Many of the log-in credentials included in the database were likely snagged in old hacks, with security experts speculating that hackers were able to find an individual’s information only after infiltrating another one of their online accounts and then trying that combination on Google (NASDAQ: GOOGL). A sizeable amount of passwords likely came from outdated accounts on older sites, including Friendster and eHarmony.
Google confirmed as much in a security statement Wednesday evening, deeming the breach one of those “unfortunate realities of the Internet today” while advising all users to change their passwords frequently regardless.
“We found that less than 2% of the username and password combinations might have worked, and our automated anti-hijacking systems would have blocked many of those login attempts,” the company said. “It’s important to note that in this case and in others, the leaked usernames and passwords were not the result of a breach of Google systems.”
Still, ominous headlines like “5 Million Gmail Usernames, Passwords Hacked” contributed to a sense that some kind of devastating security lapse at hand. Google users, and there are hundreds of millions of them around the world, began seeking websites that could simply tell them whether or not their identity was included on the list in question. Of the sites available the one to find the most traction online was IsItLeaked.com.

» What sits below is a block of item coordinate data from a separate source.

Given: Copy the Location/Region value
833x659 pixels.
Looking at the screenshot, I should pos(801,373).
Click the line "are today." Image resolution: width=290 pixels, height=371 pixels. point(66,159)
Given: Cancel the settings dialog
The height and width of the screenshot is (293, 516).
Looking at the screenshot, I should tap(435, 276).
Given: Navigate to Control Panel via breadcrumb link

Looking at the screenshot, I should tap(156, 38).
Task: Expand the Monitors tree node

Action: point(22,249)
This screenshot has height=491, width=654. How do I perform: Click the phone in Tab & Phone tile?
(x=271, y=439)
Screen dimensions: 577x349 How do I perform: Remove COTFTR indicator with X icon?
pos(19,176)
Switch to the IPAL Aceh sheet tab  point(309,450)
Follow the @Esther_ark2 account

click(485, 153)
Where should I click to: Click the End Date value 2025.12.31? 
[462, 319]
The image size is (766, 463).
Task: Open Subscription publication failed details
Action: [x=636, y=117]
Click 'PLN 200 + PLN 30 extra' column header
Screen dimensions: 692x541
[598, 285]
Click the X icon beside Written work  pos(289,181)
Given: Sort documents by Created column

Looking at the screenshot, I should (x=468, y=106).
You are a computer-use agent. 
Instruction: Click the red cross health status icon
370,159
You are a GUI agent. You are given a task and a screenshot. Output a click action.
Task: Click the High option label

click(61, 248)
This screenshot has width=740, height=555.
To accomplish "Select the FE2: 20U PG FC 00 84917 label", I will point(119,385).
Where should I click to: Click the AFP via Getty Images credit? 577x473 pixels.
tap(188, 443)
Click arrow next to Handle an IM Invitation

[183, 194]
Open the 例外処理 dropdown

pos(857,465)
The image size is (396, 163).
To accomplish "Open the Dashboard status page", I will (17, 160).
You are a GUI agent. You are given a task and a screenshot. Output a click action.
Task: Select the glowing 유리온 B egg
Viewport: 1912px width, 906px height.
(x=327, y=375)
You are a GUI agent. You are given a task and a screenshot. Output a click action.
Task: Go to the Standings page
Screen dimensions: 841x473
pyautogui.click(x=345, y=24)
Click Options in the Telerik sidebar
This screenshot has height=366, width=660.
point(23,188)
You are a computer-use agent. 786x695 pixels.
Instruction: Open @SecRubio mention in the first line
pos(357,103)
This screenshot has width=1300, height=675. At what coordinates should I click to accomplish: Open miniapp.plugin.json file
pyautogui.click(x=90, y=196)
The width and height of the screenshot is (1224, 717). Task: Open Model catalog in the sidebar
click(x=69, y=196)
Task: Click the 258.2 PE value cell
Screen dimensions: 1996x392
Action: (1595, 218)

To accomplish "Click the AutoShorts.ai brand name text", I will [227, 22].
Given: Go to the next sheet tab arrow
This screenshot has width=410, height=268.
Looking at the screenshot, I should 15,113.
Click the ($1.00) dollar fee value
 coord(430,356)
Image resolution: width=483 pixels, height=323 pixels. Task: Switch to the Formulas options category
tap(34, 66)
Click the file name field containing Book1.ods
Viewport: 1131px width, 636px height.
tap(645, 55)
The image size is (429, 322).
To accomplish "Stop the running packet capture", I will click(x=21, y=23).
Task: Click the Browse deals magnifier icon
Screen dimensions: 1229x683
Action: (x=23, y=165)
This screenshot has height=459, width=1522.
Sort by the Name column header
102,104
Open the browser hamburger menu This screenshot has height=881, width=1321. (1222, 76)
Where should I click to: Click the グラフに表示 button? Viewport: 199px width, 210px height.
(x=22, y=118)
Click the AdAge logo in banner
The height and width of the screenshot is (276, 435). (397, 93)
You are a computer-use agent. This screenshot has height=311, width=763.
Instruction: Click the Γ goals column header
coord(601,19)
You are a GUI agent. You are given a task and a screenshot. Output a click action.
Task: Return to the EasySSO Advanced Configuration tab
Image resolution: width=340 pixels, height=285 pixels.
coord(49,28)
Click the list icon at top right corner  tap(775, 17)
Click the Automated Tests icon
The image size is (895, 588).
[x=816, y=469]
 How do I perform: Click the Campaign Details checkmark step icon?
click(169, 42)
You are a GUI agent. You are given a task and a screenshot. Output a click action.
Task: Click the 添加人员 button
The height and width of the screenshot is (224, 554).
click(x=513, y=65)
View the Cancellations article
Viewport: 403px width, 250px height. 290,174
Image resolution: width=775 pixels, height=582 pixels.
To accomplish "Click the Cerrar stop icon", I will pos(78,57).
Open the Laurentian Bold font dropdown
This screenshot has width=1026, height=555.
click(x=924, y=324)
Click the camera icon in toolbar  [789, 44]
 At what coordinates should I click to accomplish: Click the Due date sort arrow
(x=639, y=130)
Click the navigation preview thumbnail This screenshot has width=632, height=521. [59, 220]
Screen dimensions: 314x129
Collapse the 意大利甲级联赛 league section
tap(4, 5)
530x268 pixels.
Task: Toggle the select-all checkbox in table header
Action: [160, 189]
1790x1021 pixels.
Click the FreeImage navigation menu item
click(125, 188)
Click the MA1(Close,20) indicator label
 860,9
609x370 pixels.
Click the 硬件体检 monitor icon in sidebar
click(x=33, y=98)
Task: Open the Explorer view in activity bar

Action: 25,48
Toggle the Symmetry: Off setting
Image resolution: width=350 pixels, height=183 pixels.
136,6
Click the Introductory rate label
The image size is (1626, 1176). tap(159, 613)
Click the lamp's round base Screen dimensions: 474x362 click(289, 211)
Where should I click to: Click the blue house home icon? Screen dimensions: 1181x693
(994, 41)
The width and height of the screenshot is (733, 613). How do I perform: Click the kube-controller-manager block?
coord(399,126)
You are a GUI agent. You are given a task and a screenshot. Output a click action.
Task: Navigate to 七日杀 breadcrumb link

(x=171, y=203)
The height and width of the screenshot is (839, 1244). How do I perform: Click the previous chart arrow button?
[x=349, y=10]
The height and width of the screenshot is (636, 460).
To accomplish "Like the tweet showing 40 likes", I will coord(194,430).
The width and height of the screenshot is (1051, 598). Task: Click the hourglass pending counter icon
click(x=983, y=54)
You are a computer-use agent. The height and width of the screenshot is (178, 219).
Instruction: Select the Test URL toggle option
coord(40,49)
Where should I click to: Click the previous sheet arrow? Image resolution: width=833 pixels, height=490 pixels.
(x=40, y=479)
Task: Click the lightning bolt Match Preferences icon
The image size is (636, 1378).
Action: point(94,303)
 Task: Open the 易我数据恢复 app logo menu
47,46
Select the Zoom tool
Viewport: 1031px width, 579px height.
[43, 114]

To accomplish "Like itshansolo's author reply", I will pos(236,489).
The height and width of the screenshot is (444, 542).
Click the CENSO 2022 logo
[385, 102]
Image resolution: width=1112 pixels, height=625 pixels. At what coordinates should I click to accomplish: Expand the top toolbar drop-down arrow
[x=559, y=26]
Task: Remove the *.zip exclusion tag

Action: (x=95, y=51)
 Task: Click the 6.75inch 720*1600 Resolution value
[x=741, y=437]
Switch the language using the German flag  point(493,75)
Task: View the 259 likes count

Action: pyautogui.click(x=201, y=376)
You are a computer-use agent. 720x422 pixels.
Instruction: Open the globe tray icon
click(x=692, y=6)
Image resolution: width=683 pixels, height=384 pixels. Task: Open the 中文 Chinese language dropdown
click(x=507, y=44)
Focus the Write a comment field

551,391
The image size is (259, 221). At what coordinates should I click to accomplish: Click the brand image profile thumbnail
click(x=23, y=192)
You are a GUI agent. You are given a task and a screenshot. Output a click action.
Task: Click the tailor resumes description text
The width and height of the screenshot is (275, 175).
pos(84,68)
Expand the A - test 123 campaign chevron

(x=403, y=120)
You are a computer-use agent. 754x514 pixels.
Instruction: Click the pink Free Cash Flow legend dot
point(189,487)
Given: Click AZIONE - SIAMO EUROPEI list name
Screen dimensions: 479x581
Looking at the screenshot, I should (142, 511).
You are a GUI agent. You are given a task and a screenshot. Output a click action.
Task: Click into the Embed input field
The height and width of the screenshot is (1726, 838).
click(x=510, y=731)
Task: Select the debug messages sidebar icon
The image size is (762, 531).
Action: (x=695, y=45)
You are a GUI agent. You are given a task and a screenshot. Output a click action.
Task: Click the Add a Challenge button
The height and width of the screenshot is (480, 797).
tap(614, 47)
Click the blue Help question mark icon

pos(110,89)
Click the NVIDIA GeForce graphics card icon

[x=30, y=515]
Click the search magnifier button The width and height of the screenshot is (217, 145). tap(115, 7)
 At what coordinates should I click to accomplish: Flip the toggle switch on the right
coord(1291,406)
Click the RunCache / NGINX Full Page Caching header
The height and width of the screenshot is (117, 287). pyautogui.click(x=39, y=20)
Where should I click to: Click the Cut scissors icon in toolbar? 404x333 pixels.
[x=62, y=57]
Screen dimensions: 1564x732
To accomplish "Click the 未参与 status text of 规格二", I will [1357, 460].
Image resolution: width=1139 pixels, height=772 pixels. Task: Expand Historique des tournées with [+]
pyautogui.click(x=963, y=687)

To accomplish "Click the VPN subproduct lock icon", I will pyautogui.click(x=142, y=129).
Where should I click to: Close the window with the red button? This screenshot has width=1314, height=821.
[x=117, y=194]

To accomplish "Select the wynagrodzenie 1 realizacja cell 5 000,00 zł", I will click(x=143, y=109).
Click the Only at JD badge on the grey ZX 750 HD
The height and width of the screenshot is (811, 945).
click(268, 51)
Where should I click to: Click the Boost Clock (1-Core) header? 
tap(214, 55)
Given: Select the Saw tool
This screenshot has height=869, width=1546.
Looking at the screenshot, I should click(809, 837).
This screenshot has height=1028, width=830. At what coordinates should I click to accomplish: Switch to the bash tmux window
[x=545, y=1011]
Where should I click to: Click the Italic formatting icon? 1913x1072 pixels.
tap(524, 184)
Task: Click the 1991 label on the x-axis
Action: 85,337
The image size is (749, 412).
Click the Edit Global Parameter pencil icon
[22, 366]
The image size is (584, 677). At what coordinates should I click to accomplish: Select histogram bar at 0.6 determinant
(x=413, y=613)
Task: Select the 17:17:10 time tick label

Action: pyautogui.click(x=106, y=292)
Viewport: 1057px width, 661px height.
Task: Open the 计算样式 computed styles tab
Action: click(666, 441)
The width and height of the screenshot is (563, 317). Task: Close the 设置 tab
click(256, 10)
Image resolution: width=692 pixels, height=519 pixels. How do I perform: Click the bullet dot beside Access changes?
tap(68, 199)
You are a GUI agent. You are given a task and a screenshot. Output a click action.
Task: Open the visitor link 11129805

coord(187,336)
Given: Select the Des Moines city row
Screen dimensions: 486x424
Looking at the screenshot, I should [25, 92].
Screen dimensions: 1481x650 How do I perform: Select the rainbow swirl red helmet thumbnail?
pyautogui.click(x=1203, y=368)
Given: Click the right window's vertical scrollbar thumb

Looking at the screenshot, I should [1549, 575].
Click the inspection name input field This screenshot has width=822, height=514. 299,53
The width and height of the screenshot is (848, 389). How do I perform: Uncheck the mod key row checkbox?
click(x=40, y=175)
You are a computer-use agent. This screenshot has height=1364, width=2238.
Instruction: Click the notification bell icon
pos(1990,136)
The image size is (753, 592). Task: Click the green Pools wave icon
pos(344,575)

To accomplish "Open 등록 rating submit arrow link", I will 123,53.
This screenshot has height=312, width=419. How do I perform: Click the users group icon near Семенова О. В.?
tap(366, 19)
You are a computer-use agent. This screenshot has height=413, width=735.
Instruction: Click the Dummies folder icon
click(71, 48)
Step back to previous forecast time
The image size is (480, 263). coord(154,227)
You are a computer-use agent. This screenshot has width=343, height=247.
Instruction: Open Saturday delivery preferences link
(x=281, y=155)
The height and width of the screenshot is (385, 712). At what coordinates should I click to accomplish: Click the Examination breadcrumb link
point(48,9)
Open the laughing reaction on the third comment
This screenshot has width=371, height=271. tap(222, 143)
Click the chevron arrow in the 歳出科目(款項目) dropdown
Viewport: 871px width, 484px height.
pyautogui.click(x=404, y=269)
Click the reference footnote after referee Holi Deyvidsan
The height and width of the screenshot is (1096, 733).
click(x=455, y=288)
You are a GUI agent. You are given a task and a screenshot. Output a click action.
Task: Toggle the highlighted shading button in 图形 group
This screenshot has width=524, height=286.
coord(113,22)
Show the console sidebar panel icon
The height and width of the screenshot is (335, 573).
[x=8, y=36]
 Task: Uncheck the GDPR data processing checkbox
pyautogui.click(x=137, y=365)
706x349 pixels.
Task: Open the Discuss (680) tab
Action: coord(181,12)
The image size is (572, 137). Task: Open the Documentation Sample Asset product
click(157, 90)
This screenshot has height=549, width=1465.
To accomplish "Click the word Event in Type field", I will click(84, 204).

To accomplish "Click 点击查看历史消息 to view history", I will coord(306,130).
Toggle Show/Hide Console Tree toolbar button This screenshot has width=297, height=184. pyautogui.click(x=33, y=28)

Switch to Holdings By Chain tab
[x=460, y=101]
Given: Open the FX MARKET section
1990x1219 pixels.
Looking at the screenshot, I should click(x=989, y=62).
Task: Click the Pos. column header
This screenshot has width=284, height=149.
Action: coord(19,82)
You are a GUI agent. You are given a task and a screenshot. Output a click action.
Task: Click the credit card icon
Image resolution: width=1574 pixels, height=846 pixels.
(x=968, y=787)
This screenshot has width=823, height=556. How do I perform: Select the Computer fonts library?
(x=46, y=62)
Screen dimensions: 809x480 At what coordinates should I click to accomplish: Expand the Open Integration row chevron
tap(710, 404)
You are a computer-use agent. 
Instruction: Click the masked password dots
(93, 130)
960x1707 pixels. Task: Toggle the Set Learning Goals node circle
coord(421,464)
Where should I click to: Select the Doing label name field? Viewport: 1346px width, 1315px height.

Is It Leaked debuted on Sept. 8, a date that initially seemed suspicious as it was launched 24 hours before the first evidence of the Russian hack appeared online. Yet the site’s administrators calmed the public’s nerves when they told reporters that Is It Leaked was actually launched for Russians who were trying to discover if their information was ensnared in a similarly wide-ranging hack on Mail.ru and Yandex, a very popular Russian Internet email server.
But little is known about the site’s founders, who only described themselves as a “small team of IT specialists” whose location is unknown. While the site does not require visitors to check if their information was involved, it’s possible that the page is generating a database of addresses to sell or use for spamming efforts at a later date.